(Data records begins)

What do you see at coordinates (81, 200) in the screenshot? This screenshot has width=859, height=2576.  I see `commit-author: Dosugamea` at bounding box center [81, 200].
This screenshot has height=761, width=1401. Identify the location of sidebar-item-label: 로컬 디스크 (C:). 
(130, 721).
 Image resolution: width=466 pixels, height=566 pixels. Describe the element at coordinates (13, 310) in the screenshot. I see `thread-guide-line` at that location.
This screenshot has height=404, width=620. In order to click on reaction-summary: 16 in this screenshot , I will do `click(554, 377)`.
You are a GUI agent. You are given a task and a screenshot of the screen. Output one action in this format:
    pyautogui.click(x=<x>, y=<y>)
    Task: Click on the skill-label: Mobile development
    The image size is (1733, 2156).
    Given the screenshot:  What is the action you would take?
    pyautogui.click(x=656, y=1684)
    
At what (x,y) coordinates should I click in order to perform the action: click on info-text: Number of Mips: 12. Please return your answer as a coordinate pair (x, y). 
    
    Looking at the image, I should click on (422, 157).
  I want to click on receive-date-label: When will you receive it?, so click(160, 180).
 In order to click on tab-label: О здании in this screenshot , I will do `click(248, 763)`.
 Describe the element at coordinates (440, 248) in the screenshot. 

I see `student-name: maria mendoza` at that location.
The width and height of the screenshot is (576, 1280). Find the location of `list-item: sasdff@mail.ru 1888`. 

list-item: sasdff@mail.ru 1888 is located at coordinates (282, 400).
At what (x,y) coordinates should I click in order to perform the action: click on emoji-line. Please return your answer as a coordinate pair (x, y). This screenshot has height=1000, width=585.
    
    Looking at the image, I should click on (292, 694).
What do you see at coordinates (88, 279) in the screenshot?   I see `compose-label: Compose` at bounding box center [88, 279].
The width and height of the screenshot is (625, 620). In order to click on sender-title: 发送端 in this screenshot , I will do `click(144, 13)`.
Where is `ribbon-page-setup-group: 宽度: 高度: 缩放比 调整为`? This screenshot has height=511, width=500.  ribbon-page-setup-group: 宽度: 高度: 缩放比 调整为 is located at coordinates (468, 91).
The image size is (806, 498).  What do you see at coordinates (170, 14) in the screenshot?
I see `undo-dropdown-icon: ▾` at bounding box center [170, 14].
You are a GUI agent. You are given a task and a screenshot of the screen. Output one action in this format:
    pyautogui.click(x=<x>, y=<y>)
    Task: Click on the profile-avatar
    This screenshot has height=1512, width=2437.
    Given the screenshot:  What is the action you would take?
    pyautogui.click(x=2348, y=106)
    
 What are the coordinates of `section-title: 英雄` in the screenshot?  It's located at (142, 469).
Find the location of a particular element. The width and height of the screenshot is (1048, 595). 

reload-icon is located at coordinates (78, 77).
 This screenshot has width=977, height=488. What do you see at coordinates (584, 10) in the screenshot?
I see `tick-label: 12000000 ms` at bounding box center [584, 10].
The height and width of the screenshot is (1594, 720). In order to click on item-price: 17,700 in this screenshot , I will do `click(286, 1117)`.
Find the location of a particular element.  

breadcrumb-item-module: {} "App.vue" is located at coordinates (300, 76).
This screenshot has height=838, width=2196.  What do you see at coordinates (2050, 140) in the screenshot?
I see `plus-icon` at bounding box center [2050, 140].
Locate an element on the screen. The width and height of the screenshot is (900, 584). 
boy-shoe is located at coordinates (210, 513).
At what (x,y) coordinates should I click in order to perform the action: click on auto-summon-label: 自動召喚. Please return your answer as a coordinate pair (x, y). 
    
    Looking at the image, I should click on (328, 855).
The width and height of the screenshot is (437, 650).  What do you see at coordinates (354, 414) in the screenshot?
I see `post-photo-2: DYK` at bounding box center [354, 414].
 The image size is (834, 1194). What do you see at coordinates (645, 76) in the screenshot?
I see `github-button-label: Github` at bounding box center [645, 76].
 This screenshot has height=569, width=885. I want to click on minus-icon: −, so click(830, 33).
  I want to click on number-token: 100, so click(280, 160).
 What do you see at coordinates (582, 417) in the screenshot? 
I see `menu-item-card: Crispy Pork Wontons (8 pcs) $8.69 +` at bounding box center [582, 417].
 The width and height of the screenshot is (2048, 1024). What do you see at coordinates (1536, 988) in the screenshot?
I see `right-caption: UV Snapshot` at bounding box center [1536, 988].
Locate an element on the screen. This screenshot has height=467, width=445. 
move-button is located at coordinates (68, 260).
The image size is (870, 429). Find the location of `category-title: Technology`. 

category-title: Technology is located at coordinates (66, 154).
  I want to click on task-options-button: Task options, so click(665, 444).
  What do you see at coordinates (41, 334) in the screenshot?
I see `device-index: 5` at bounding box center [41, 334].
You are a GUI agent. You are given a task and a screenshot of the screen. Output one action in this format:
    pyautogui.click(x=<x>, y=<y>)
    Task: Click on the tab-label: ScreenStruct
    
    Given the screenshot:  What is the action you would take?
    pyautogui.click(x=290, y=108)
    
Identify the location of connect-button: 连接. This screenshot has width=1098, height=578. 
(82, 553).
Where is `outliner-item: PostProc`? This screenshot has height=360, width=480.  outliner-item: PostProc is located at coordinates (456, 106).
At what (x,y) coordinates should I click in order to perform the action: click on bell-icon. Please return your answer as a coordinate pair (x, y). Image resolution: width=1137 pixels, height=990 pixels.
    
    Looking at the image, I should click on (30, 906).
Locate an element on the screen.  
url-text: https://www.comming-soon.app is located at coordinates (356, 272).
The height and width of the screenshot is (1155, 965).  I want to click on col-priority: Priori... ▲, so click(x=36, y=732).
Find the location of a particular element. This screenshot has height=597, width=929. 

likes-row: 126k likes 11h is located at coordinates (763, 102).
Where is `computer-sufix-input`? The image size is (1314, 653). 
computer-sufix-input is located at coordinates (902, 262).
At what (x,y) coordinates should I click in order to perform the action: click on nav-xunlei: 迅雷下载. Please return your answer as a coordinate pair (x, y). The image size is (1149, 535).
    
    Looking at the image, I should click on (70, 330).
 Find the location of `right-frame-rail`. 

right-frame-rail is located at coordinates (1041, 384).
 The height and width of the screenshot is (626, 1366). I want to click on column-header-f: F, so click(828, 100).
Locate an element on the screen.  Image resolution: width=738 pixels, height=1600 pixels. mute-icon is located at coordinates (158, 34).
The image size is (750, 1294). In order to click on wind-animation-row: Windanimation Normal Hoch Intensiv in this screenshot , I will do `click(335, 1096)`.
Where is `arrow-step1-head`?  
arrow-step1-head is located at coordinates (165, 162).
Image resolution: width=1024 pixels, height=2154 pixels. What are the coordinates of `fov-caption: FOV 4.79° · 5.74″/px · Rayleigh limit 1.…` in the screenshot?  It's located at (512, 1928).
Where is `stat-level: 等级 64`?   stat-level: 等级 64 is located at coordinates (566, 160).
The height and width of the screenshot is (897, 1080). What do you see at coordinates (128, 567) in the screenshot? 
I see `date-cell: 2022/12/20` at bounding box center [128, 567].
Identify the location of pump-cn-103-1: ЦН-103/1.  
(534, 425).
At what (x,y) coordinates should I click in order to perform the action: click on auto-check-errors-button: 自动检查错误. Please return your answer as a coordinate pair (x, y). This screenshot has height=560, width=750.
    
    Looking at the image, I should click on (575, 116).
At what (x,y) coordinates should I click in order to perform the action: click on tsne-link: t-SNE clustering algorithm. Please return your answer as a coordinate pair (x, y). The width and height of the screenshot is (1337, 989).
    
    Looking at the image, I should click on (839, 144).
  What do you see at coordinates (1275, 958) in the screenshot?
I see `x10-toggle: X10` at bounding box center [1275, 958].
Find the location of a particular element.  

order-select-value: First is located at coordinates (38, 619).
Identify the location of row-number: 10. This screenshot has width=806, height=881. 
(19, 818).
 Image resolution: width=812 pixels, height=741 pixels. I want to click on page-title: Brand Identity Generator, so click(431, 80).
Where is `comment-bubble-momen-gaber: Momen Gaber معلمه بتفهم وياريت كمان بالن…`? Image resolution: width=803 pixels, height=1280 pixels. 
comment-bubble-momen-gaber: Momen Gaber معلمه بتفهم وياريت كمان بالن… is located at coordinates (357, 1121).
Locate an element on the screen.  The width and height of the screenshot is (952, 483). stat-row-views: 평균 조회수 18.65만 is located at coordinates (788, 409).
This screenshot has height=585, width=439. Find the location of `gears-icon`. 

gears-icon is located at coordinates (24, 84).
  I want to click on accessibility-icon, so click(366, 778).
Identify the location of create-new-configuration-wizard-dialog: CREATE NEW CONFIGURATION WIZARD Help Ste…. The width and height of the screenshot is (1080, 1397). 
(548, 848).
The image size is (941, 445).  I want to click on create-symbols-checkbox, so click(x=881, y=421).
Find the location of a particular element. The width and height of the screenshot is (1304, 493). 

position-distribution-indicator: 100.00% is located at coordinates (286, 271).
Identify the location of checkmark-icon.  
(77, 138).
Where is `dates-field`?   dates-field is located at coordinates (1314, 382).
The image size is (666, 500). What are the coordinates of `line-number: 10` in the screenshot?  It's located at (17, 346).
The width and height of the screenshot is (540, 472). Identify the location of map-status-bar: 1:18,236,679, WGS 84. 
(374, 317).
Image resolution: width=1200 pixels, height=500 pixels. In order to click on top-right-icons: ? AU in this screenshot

(Data records ends)

▶ **Exercise**
Set down again, without any change, all rows from the start of the rows through the line containing "This screenshot has height=404, width=620.", inclusive of that line.

▶ **Exercise result**
What do you see at coordinates (81, 200) in the screenshot? This screenshot has width=859, height=2576.  I see `commit-author: Dosugamea` at bounding box center [81, 200].
This screenshot has height=761, width=1401. Identify the location of sidebar-item-label: 로컬 디스크 (C:). 
(130, 721).
 Image resolution: width=466 pixels, height=566 pixels. Describe the element at coordinates (13, 310) in the screenshot. I see `thread-guide-line` at that location.
This screenshot has height=404, width=620. In order to click on reaction-summary: 16 in this screenshot , I will do `click(554, 377)`.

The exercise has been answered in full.